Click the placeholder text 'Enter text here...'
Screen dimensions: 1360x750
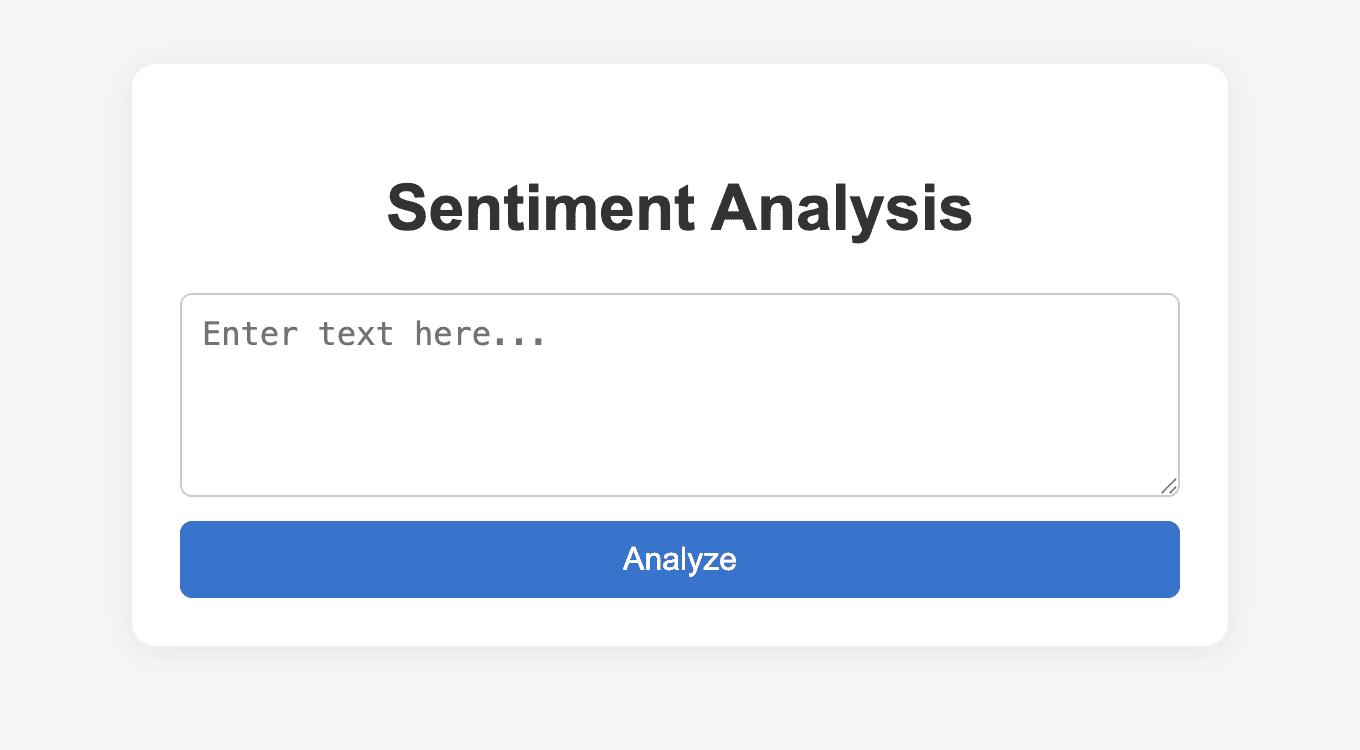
────────
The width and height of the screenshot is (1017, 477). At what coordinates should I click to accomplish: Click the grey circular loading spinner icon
────────
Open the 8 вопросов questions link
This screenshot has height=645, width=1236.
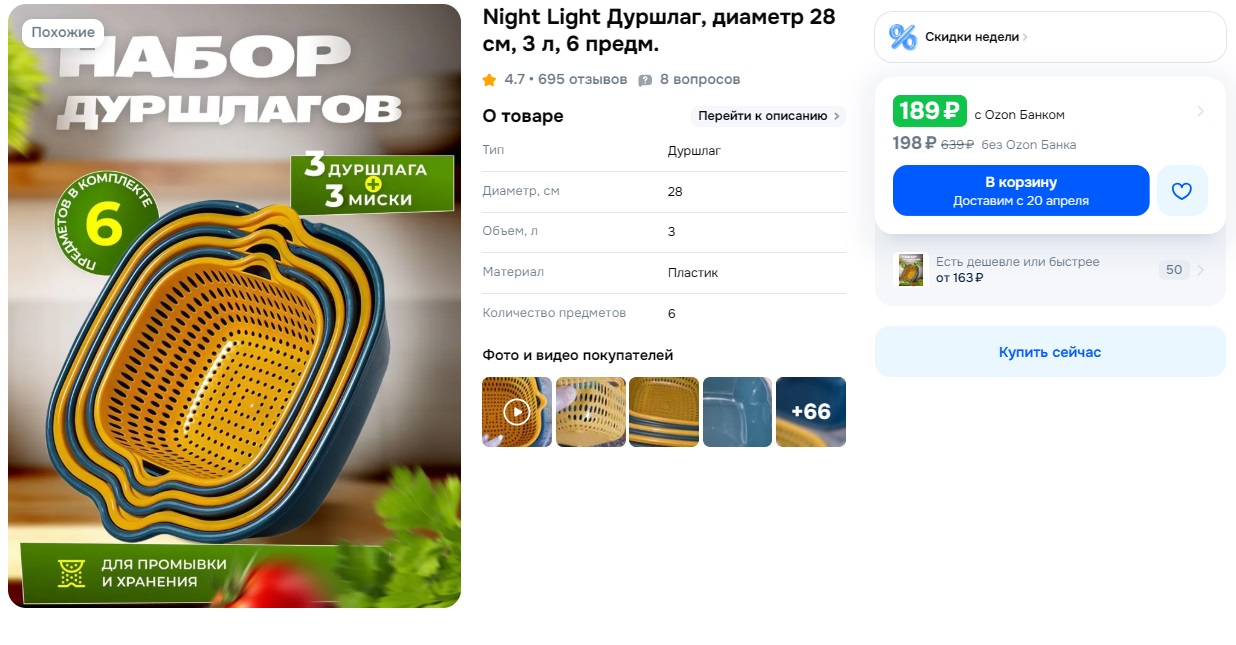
────────
**Instructions to follow:** In the entries above, the lines between the one holding "Open the 8 вопросов questions link" and the one holding "This screenshot has height=645, width=1236.", inclusive, are to be printed exactly as written, and those alone.

**Written solution:**
Open the 8 вопросов questions link
This screenshot has height=645, width=1236.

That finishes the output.